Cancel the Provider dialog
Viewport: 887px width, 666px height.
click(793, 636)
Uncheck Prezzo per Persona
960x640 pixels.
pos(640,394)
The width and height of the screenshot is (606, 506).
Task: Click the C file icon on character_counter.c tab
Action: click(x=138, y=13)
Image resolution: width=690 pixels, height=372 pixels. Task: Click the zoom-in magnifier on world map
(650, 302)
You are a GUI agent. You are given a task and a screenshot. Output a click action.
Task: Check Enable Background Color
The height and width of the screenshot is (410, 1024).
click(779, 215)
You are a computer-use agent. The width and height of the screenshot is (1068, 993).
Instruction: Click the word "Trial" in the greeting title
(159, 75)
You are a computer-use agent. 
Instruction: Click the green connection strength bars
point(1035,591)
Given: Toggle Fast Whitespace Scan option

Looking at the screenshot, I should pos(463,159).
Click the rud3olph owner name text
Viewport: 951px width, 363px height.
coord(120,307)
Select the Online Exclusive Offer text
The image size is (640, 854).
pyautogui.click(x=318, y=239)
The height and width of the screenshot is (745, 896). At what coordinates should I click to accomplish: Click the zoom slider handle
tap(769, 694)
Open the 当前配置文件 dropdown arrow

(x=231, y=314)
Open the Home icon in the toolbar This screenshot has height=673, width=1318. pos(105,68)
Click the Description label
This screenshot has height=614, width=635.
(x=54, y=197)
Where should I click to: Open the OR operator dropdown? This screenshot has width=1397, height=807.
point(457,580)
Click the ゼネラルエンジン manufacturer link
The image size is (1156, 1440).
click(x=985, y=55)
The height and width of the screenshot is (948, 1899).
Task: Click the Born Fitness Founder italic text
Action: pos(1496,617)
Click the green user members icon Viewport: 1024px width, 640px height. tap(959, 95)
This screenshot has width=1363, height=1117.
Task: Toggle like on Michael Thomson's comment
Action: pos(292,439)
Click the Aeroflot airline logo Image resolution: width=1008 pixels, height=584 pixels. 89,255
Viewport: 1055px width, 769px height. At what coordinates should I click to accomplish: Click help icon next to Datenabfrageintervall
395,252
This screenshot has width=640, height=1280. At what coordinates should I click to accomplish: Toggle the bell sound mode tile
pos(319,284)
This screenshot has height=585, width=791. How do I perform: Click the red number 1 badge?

#### Problem to solve:
Report how many lines in the data include the word "agent", and give nothing but the count.

#### Expected output:
3